New Delhi: Marking a significant step in India's push for defence self-reliance in the defence sector, Europe's largest missile manufacturer MBDA on Wednesday inked an agreement with the Indian Air Force (IAF) to establish a domestic maintenance, repair and mid-life overhaul (MRO) capabilities for the MICA air-to-air missile system.
Under the agreement, the MRO facility will be set up, operated and managed by the IAF itself while MBDA will supply the necessary industrial machinery and tooling, technical data packages, and ongoing training and specialist support.
The arrangement gives India direct control over the servicing lifecycle of its MICA inventory, a meaningful shift from the traditional model of sending critical defence hardware abroad for overhaul.
The MICA missile and the IAF
The MICA – Missile d'Interception, de Combat et d'Autodéfense – is a multi-mission, fire-and-forget weapon capable of engaging targets at both short and beyond-visual-range distances.
The IAF operates it primarily on its fleet of Dassault Rafale and SEPECAT Jaguar aircraft, and on earlier platforms including the Mirage 2000.
The missile comes in two variants – MICA EM, with active radar homing, and MICA IR, which uses an imaging infrared seeker. Its ability to engage targets across all aspects, combined with a high off-boresight capability, makes it one of the more demanding missiles to maintain.
The IAF is among the larger international operators of the MICA family.
India ordered the missile system alongside the Mirage 2000 in the 1980s and subsequently procured it for the Rafale, of which 36 jets were delivered between 2020 and 2022 under a government-to-government agreement with France.
A follow-on order for 26 more Rafale aircraft for the Indian Navy was signed in 2026 and deliveries are to be started next year, which is expected to sustain demand for MICA support services over the medium term.
Operational implications
The MRO facility has direct consequences for IAF readiness. Missiles are among the most maintenance-intensive components of a combat aircraft's kit; a shortfall in serviceable rounds can constrain training sorties and, in a crisis, limit effective combat loads.

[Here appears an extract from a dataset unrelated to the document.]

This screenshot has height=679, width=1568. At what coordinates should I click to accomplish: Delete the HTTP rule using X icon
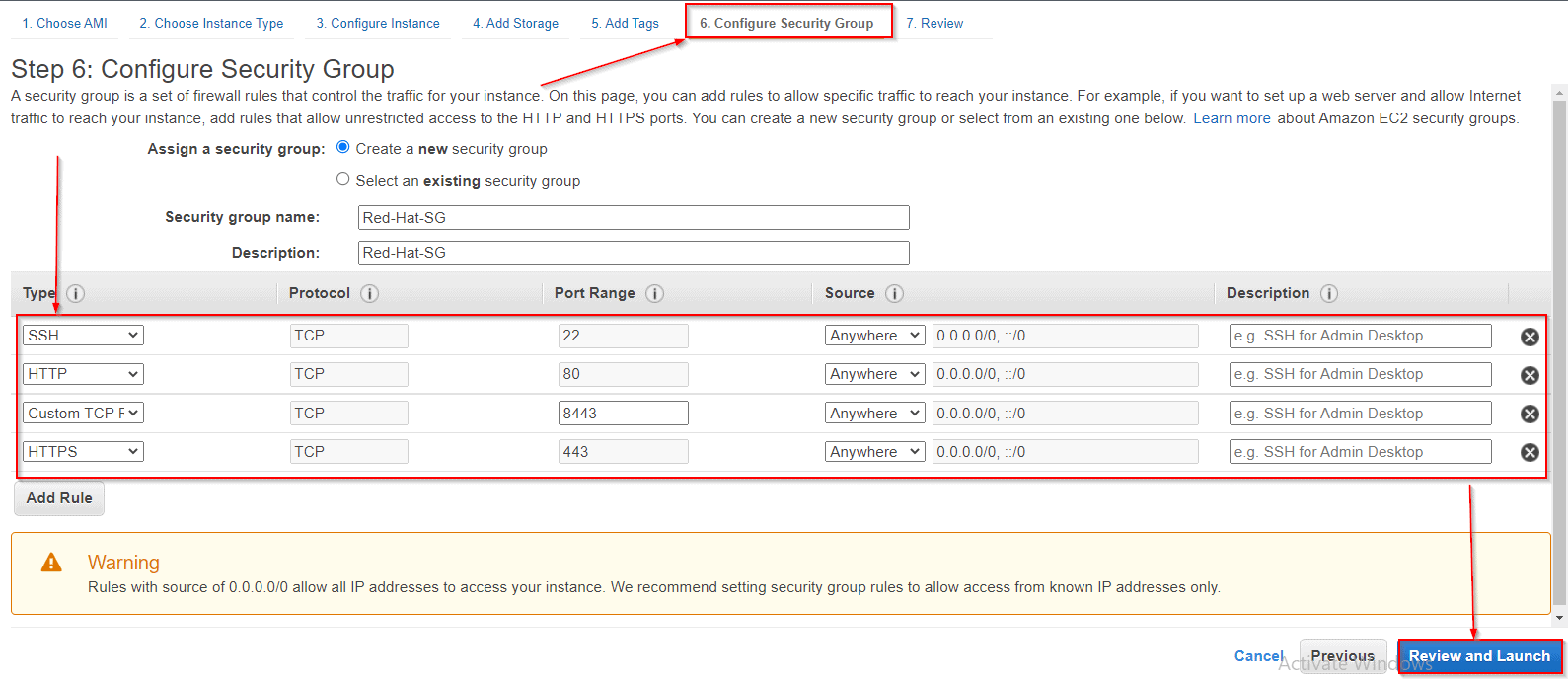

By bringing the MRO function onshore, the IAF can reduce turnaround times, improve scheduling flexibility and maintain a larger share of its MICA inventory in an operationally ready state at any given time.
The MICA has been in IAF service for over three decades on some platforms, and mid-life programmes typically extend a weapon system's operational life by an additional 10 to 15 years, deferring the cost of full replacement.